▶ [Task set]
1/ From the code fragment at the end of the forum thread, list every identifier (name of a function, variable or array), excluding the keyword "for".
2/ Copy the passage of the forum thread starting at "But what you" and ending at "for(i = 0; i < 8; i++)".

Excerpt to read start

22 nm Larrabee

Okay, I had no idea you could use a vector field as a memory offset for a contiguous load. Could you show where in the reference manual this is specified? Is there a way to pick which field or is it the first one or something like that?
I don't think such an instruction exists. I believe Gipsel was describing the functionality from a conceptual point of view. That is, if such instruction existed, it would mainly be a matter of collecting all other elements in the same cache line, and updating the mask register, to implement Knights Corner's gather.
 
@Exophase:
I was basically saying, that a gather in the worst case is probably not much faster than if you would manually and individually load all elements (and you could save the loop, which runs 16 iterations in the worst case with gather). The reason it would not work that well is just the impossibility to manipulate the write masks in an efficient way (you can't just use an immediate or a scalar reg as an writemask or manipulate a write mask directly with a bitshift).
But what you said would be the major hindrance (individualle moving the offsets of each element from the vector regs to scalar regs) isn't that much of a problem in my opinion. It's a single vector move to memory (L1-D$) and loading it afterwards to use it as (part of the) address for the broadcast instruction. It is highly probable that one can have one vector load op (the broadcast instructions are running through the vector pipe) and one scalar load running in parallel. Would have been pretty fast in this case if KC would allow immediates as masks.
 
Okay, I think I understand why I was confused - I didn't realize broadcasts came from memory instead of scalar registers. So your proposed loop is like this:

Code:
vmov(offsets_array, vector_offsets);
for(i = 0; i < 8; i++)

Excerpt to read end
Entries start

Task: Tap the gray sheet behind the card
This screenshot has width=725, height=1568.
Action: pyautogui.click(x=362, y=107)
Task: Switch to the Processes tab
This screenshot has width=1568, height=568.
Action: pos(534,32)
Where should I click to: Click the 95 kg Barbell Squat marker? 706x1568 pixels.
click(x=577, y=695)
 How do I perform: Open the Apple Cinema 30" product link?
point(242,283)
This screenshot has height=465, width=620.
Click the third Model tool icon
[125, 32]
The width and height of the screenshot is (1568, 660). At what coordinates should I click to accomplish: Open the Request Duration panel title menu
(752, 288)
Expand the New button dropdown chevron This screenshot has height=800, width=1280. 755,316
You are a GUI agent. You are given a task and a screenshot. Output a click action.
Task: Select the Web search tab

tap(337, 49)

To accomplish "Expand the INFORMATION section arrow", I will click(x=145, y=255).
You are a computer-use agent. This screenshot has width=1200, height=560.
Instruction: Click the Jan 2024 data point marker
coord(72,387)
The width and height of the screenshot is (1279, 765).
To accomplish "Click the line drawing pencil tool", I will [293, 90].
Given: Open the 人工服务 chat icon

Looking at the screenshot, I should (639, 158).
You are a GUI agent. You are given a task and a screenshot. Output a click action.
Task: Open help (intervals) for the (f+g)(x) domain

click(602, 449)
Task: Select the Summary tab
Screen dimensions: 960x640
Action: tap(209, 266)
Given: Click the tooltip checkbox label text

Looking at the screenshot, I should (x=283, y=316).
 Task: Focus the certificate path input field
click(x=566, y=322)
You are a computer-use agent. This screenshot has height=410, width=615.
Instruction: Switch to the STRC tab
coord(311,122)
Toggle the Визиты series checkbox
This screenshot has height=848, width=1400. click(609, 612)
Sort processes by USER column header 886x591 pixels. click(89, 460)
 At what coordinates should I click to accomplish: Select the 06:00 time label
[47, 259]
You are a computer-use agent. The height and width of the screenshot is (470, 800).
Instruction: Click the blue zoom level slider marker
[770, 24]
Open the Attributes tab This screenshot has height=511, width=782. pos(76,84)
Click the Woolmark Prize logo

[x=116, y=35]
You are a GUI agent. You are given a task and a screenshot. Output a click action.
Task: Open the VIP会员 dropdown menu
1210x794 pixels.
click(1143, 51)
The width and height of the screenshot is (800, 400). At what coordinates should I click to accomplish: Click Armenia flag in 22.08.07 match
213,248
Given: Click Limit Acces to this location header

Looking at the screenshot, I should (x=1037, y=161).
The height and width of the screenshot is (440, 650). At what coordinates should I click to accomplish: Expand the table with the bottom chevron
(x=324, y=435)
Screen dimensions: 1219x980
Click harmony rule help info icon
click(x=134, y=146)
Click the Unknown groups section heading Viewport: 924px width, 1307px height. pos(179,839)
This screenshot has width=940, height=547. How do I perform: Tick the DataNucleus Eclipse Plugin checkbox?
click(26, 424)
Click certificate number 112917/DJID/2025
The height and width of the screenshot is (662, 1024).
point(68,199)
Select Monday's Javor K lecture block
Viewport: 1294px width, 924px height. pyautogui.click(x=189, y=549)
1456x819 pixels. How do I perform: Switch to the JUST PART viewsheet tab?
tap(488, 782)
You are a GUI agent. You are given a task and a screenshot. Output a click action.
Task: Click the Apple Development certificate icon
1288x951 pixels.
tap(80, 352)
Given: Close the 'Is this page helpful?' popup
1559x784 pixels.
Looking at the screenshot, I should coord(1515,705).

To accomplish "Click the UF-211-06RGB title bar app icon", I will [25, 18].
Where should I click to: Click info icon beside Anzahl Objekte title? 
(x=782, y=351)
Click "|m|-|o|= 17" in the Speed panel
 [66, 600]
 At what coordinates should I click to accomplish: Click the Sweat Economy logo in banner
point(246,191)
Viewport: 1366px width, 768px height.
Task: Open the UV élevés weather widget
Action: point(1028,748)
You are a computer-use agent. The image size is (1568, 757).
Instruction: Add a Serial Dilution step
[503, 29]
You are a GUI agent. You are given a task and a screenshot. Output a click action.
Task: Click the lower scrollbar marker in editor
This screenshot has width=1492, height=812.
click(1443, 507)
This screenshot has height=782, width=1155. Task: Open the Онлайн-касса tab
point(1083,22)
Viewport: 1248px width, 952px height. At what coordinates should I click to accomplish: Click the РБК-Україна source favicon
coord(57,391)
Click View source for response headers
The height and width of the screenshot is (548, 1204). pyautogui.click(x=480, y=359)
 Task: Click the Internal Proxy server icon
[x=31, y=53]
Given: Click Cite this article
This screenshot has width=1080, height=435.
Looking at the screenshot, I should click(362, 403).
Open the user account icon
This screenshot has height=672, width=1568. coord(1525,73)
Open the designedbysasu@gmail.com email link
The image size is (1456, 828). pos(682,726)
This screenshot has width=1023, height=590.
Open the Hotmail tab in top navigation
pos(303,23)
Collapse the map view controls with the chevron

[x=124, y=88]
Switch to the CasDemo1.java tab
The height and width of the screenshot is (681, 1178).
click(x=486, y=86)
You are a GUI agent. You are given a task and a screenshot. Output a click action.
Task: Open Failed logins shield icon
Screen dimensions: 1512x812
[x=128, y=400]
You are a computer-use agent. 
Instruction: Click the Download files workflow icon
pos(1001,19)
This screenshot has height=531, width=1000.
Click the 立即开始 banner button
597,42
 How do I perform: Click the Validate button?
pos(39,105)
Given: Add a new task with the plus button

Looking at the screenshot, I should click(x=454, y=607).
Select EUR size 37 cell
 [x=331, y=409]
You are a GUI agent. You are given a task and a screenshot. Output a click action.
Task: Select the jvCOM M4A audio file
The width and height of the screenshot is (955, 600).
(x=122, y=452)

Entries end

▶ [Complete answers]
1/ vmov, offsets_array, vector_offsets, i

2/
But what you said would be the major hindrance (individualle moving the offsets of each element from the vector regs to scalar regs) isn't that much of a problem in my opinion. It's a single vector move to memory (L1-D$) and loading it afterwards to use it as (part of the) address for the broadcast instruction. It is highly probable that one can have one vector load op (the broadcast instructions are running through the vector pipe) and one scalar load running in parallel. Would have been pretty fast in this case if KC would allow immediates as masks.
 
Okay, I think I understand why I was confused - I didn't realize broadcasts came from memory instead of scalar registers. So your proposed loop is like this:

Code:
vmov(offsets_array, vector_offsets);
for(i = 0; i < 8; i++)